Dans son récit, on suit le parcours de Jean, qui a été mobilisé pour faire la guerre en Algérie, qui en est revenu, après avoir été rapatrié prématurément, l’âme complètement en miettes. Jean est tellement brisé qu’il va décéder à trente ans à peine, à l’issue de l’un ses nombreux séjours en hôpital psychiatrique. A l’époque où elle se déroule, cette tragédie est complètement effacée par Louis, le père de Jean, qui brûle tous ses affaires, ses papiers et le reste parce qu’il ne veut “plus entendre parler de ses histoires”. Mais quand soixante ans plus tard, Joseph, le frère de Jean, qui perd progressivement la tête, se met à confondre son fils Julien avec le défunt, ce drame rejaillit et le silence qui l’a entouré vole en éclats. Julien se donne alors pour mission de sortir de l’oubli cet oncle qu’il n’a jamais connu. Ce livre, récompensé par le Prix des lectrices et des lecteurs des bibliothèques de Paris, est à la fois très beau, très fort et très dense et c’est proposé par la belle maison d’éditions indépendante que sont les éditions du Canoë.

 

Vous terminez votre tour d’horizon avec le magnifique roman “Les yeux de Mona”, de Thomas Schlesser, qui parle de peinture avec magie et émotion…

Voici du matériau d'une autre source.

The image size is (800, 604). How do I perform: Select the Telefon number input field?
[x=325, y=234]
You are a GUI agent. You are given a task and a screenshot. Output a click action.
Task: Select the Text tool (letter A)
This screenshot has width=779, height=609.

Oui, c’est le choix du mois d’Anne-Sophie Campagne, chroniqueuse elle aussi de talent de notre média “Le Moins Qu’on Puisse Lire”. “Les yeux de Mona”, c’est un livre qui comme “L’appelé” est a été publié il y a un petit moment déjà, début 2024, mais qui va être réédité en octobre, toujours chez Albin Michel, en grand format, dans la catégorie beau-livre. Rédigé par Thomas Schlesser qui est historien de l’art, il a rencontré un succès phénoménal, en France et à l’international avec 600 000 exemplaires vendus et il a été traduit dans 37 langues. Il nous relate l’histoire de Henry, un grand-père qui prend la décision d’aller au musée toutes les semaines avec Mona, sa petite-fille, qui souffre d’une maladie qui risque de la priver de la vue. Son mantra est de lui offrir un aperçu de la splendeur du monde tant qu’elle est encore en mesure de la contempler, à travers les tableaux qu’ils iront voir au Louvre, à Orsay ou à Beaubourg. Mona qui a un goût très sûr, va découvrir que la beauté d’une œuvre est aussi dans l’œil de celle ou celui qui la regarde, pour paraphraser “Le Petit Prince”. A noter pour terminer que Thomas Schlesser a été élu auteur de l’année 2025 lors de la dernière cérémonie des Trophées de l’Édition.

Vous retrouverez la critique de ce roman, comme tous les autres que nous avons évoqués précédemment, sur “Le Moins Qu’on Puisse Lire”, dont je vous redonne l’adresse www.lmqpl.com. Bon mois de septembre, Guillaume, je vous souhaite des semaines riches en découvertes littéraires et vous retrouve bientôt sur les ondes de CITERADIO.